Silencing or hyperactivation of αβ KCs using C739-GAL4 [5] had no effect on fat content (Fig. 1a, top panels). By contrast, silencing of α’β’ KCs using the VT30604-GAL4 driver [50] produced a dramatic decrease (> 5-fold) in the intensities of the triglyceride bands. Conversely, hyperactivation of α’β’ KCs increased triglyceride content by more than 2-fold (Fig. 1a, second panel). We confirmed that these changes reflected alterations in the numbers of stored fat droplets by Nile Red staining of cryostat sections (Fig. 1a, bottom panel). Two other α’β’ drivers, VT57244-GAL4 [50] and C305a-GAL4 [5], produced similar results (Additional file 1: Table S1). Silencing of γ KCs using the split-GAL4 driver MB009B [7] produced the opposite effect to α’β’ silencing, causing a moderate increase in triglyceride content, while hyperactivation produced a decrease in fat (Fig. 1a, third panel).

Transgenic hyperactivation agents such as cation channels can generate sustained neuronal firing rates that are never observed in normal animals, raising the possibility that what is observed when these agents are used may not be relevant to normal physiology, especially when they are kept on for a prolonged period of time as in our experiments. However, in the case of the two groups of MB neurons described above, we demonstrated that silencing of these neurons generates effects opposite to those produced by hyperactivation. This suggests that the activities of these neurons are indeed relevant to fat storage regulation in normal animals.

As stated in the introduction, in our previous work we identified two fat-regulating neuronal populations, defined by their expression of the c673a-GAL4 and Fru-GAL4 drivers. There is little overlap between the two populations, and the overlapping neurons are not responsible for their phenotypes [3]. However, there is some overlap between MB neurons and neurons expressing c673a-GAL4 and Fru-GAL4 (Fig. 1b, top). In particular, most γ KCs express Fru-GAL4 [3, 18], so the effects caused by silencing and hyperactivation of γ KCs might reflect a role of Fru neurons. To test this, we hyperactivated c673a and Fru neurons with UAS-NaChBac1 (a bacterial cation channel) [32], because dTrpA1-mediated hyperactivation of either of these sets of neurons is lethal.

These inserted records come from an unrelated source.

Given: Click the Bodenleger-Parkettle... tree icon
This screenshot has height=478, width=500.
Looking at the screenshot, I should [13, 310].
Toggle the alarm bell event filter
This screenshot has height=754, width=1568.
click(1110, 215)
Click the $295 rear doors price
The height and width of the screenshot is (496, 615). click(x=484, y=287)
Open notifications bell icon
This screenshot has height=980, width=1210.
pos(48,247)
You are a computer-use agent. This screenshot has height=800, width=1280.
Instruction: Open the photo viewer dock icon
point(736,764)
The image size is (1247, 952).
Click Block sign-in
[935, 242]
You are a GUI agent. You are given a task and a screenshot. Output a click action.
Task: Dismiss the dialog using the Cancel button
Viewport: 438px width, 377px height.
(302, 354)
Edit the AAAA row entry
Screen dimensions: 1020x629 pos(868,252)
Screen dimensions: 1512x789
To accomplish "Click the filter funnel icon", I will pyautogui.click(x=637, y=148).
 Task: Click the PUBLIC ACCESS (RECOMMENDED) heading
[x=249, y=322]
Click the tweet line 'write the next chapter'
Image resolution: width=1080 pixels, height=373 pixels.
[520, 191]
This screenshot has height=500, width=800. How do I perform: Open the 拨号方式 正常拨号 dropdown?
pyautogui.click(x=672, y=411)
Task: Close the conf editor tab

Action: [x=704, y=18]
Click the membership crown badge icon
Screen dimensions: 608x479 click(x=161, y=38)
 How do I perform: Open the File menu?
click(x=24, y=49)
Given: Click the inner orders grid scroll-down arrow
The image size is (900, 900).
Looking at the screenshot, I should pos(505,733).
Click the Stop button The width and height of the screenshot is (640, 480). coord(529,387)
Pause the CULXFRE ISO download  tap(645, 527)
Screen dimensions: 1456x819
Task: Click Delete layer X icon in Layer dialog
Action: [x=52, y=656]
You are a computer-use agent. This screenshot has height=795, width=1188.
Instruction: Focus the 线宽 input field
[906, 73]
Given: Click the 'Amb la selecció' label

This was done in the presence of a GAL80 repressor element that suppresses GAL4 mediated-expression in the MB. GAL80 expression is driven using a pan-KC promoter element, MB247-GAL80 [42]. MB247-GAL80 had no effect on the leanness phenotype produced by UAS-NaChBac1 hyperactivation of c673a neurons (Fig. 1b, left). However, when we combined Fru-GAL4 and UAS-NaChBac1 with MB247-GAL80, we found that the leanness phenotype was significantly weakened (Fig. 1b, right). This shows that the effect of hyperactivation of Fru neurons on fat content can partially be assigned to γ KCs. However, Fru neurons outside the MB also contribute to fat storage, since flies in which NaChBac1 was shut off in the MB were still significantly leaner than wild-type controls.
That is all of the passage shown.